I'm not clear why Jonathan Bernstein thinks Gerald Ford's pardon of Richard Nixon was the right call. He says that "the trial of Richard Nixon would, in fact, have consumed the nation" and that "the nation deserved a functioning political system, and the pardon helped that to happen." But this feels a bit like the defenses of the Supreme Court intervention during the 2000 elections: Stop the recount -- lest the nation devolve into anarchy.Unlike the Mondale/Hart question, I think this is much more of an open question; I think the pardon was the right call, but I certainly think the other side has good arguments. I do think the analogy with Bush/Gore doesn't work well.
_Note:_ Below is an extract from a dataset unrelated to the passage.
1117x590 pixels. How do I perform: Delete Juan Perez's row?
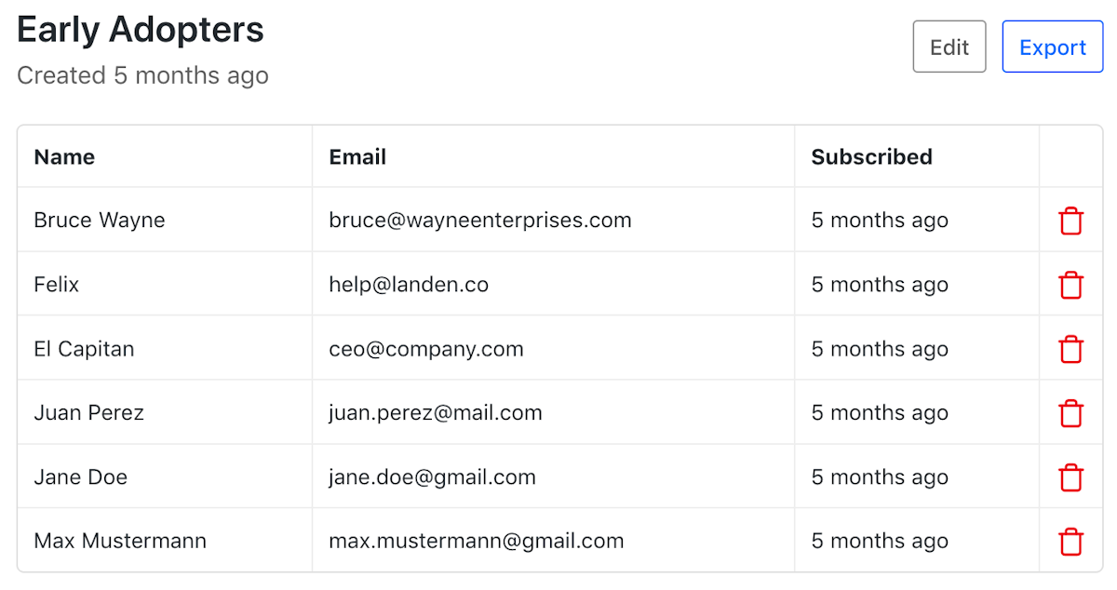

The problem with the "stop the recount -- lest the nation devolve into anarchy" argument wasn't that chaos was a bad thing; in fact, there was every reason to try to resolve the disputed election quickly. The problem was that the Court chose, from all the various options out of chaos, one that involved the Court arbitrarily choosing a winner for the election. Since there were plenty of other available options to avoid chaos, the Court erred, at least in my view. In other words, having the Court arbitrarily choose the winner of the election was a cost that didn't have to be paid.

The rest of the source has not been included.